Selected text =
####

Originally published in the Voice of the Valley, October 23, 1978

Hard at work on the mini-park to-be near the Reader Board in central Maple Valley are these two members of the Plant and Wish Garden Club, left to right, Betty Sahlin and Helen Cook. Several community groups have offered their help—manually and financially—and more such aid is needed before the park can blossom.

Hard at work on the mini-park to-be near the Reader Board in central Maple Valley are these two members of the Plant and Wish Garden Club, left to right, Betty Sahlin and Helen Cook. Several community groups have offered their help—manually and financially—and more such aid is needed before the park can blossom.

A mini-park right in “downtown” Maple Valley, so to speak, is the current goal of three community organizations—the Maple Valley Lions’ Club, the Plant and Wish Garden Club, and the Maple Valley Historical Society.

####

Record extracts =
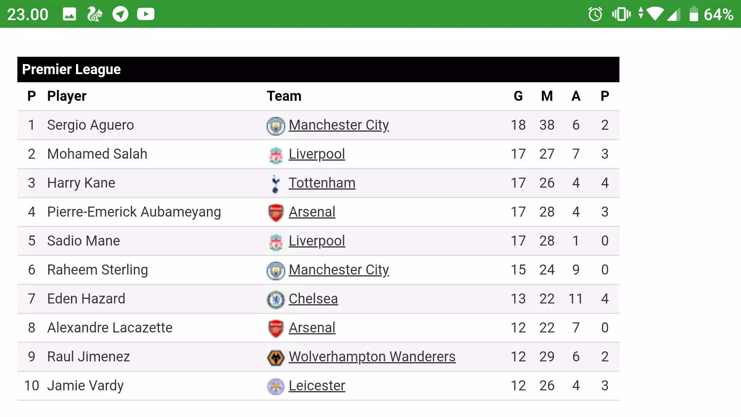Image resolution: width=741 pixels, height=417 pixels.
Task: Click the Telegram icon in notification bar
Action: pyautogui.click(x=120, y=14)
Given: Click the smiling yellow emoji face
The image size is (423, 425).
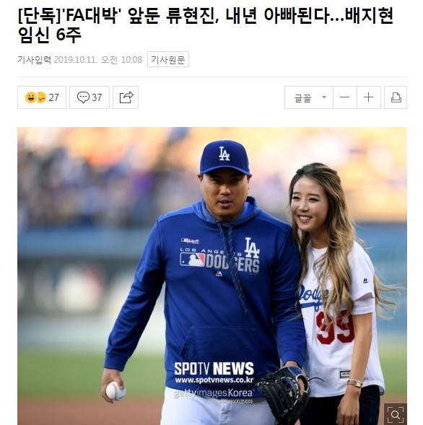Looking at the screenshot, I should click(x=30, y=97).
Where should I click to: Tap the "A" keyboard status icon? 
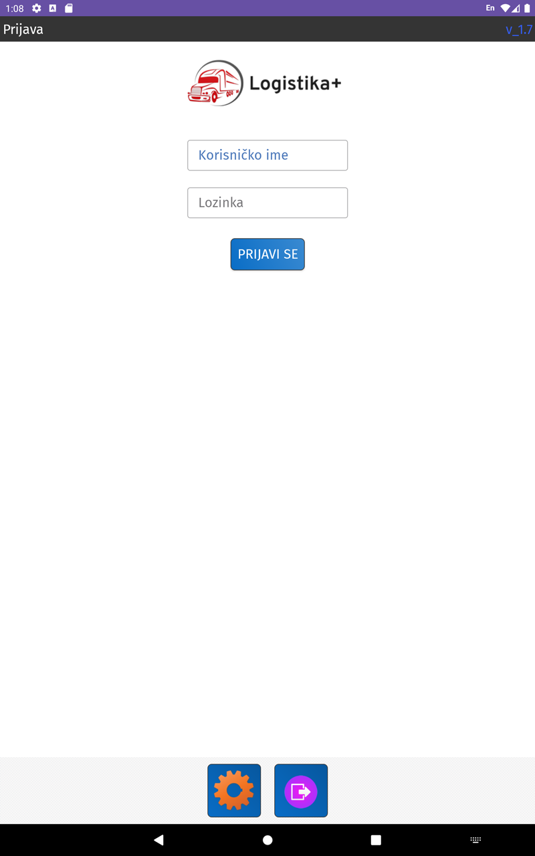coord(53,9)
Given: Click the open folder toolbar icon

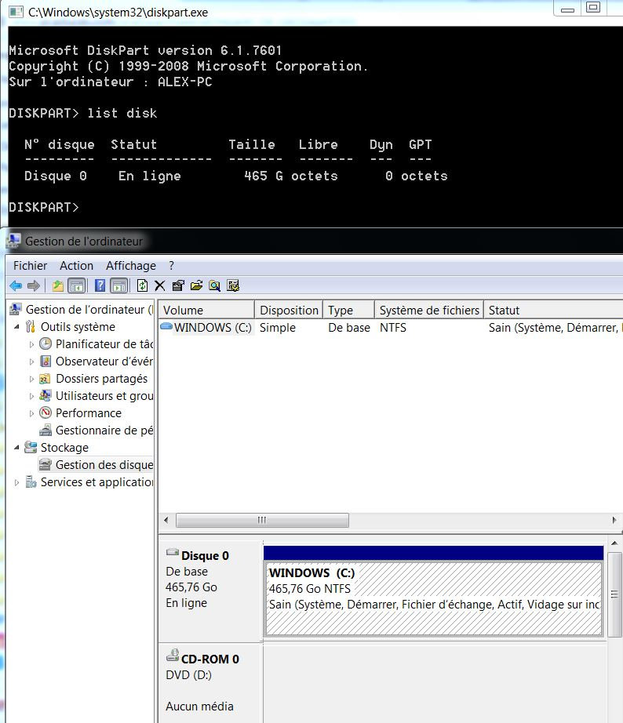Looking at the screenshot, I should (196, 285).
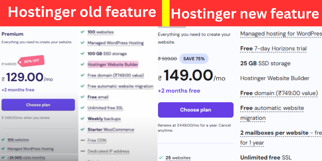The width and height of the screenshot is (322, 161).
Task: Select the 2 mailboxes per website feature
Action: coord(274,133)
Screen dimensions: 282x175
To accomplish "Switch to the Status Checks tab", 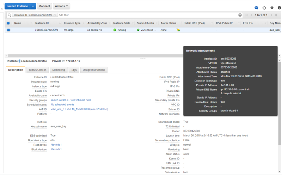I will click(38, 70).
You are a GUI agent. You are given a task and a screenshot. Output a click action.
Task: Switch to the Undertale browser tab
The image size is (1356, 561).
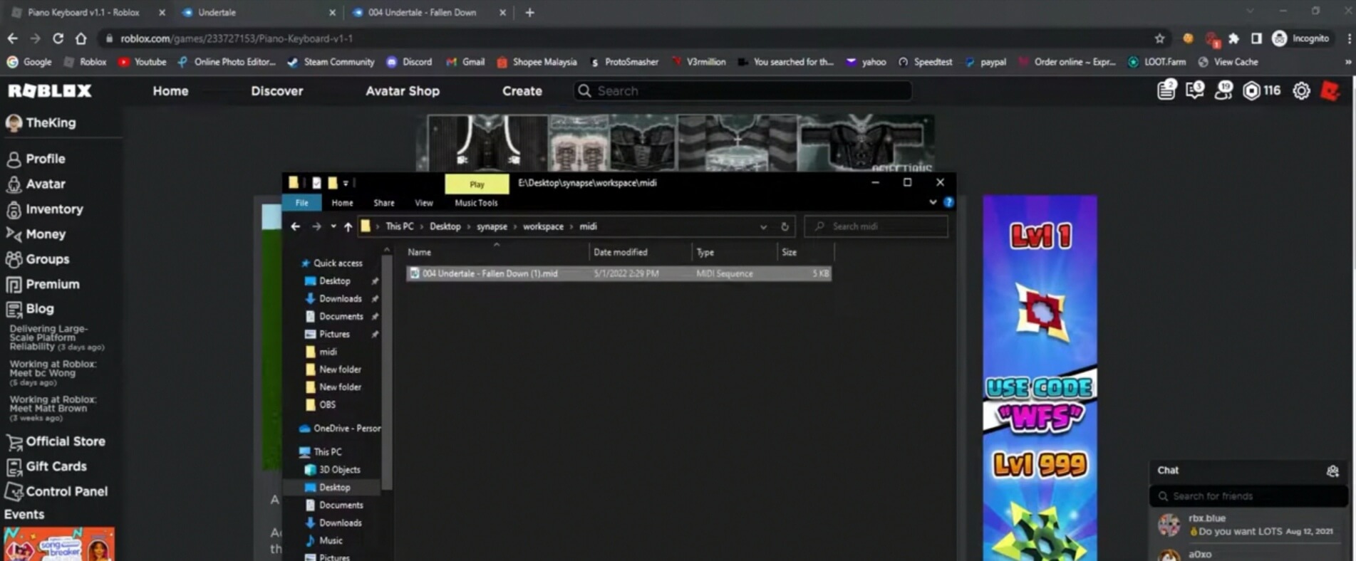257,12
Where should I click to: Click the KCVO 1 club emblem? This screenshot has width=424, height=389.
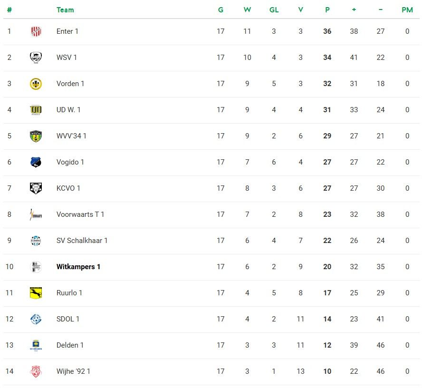click(x=36, y=188)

####

Given exercise =
Carry on the Maple Valley mini-park article past its last sentence. The material above is separate from the newspaper piece about the Maple Valley mini-park.

Exercise output =
The Lions are interested in bringing their bus shelter and reader board project to a close. About 25 more hours of work are needed, reports Johnny Markus of Ravensdale, to place a roof over the reader board to protect the lighting, build storage space for the reader board letters, do some remaining concrete work, and wire in the lights.

The historical group is eyeing the abandoned residence on the site, owned by Burlington Railroad. It would make an ideal place, members believe, for a museum.

The garden club is hard at work developing the mini-park itself on the triangular lot between the Maple Valley-Hobart Road and Highway 169.

Already plastic and chips have been laid on a section of the park and the ground smoothed for more plastic and chips. Robert Sloboden, James Daoust, Robert Smith, and Joe Wicks helped their garden club wives with this phase of the work.

The Slobodens’ sons also assisted. The gardeners especially thank Joe Wicks for the use of his back-hoe, the county for the chips, and those who started the mini-park ball rolling with monetary contributions.

The latter includes, so far, Gordon Gaub of the Maple Valley Food Center ($20) and the Maple Valley Lions Club ($50).

The garden club ladies are asking for more donations and are planning on planting trees and shrubs as soon as the weather permits.

The whole community is welcome to participate in the project.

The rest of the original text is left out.